--- START Excerpt to read ---
In case you're not aware CentOS is just repacked RHEL.  I'm not sure if
centos has the resources for investigating problems.  We also have RHEL
licenses, so hopefully I'll be able to come up with something to submit
to them.

> Can you ask your MIS people if it would be possible to at least _test_ a 
> new kernel? In 2.6.9, I'm quite frankly inclined to just say "it will 
> likely never get fixed unless centos knows what it is", but if you test a 
> more modern kernel and see similar issues, then I'll be intrigued.

I think it's possible.  Just not on this specific machine.  Not sure what
we have lying around multi-processor wise.  Also, it won't happen until
next week since it's late Friday afternoon here.

btw, I've since done some more testing on some centos5.3 boxes we have.
I get similar results (less ancient kernel 2.6.18).  I've also scanned
through the errata announcements that RedHat has released for their
kernel updates.  A few of them involve NFS.  Possibly, whatever RedHat
modified in the 5.X kernel was also backported to the 4.X kernel.
--- END Excerpt to read ---
--- START Excerpted records ---
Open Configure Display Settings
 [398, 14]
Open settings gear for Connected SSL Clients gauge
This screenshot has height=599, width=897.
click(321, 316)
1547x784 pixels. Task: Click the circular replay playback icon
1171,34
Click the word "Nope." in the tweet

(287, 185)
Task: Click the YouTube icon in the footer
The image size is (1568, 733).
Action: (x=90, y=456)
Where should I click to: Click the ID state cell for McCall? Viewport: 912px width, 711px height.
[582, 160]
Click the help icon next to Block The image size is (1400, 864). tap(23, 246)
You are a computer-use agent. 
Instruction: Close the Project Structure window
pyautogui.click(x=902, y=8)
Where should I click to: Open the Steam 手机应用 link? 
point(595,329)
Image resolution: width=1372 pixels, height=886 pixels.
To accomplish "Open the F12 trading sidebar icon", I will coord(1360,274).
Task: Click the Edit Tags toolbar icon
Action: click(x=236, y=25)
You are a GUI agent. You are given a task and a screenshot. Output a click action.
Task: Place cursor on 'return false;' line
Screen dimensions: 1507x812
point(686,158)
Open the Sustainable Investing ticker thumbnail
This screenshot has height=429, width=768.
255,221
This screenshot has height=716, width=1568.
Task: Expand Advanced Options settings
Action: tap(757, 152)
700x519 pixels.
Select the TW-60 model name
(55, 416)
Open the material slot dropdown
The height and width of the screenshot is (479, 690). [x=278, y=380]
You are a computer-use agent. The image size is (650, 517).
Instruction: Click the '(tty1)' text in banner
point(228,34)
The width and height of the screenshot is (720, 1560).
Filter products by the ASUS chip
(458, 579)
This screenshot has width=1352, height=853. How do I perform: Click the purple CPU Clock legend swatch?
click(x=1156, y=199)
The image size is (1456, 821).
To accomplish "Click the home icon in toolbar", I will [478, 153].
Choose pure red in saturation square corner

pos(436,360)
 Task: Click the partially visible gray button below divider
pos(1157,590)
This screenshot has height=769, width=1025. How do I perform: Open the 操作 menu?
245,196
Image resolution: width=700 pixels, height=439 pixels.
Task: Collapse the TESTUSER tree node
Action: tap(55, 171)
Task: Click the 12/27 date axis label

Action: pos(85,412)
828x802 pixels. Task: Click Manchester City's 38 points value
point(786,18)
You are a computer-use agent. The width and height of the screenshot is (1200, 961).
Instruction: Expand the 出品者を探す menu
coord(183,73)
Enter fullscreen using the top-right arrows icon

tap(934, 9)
--- END Excerpted records ---
→ List of tasks
a – List every version number or version label that appears in the CentOS kernel excerpt, in the order they occur.
b – Reproduce word for word the part of the CentOS kernel excerpt starting with "btw, I've since" and going on through "the 4.X kernel.".

→ Responses to the exercise
a –
2.6.9
5.3 (in "centos5.3")
2.6.18
5.X
4.X

b –
btw, I've since done some more testing on some centos5.3 boxes we have.
I get similar results (less ancient kernel 2.6.18).  I've also scanned
through the errata announcements that RedHat has released for their
kernel updates.  A few of them involve NFS.  Possibly, whatever RedHat
modified in the 5.X kernel was also backported to the 4.X kernel.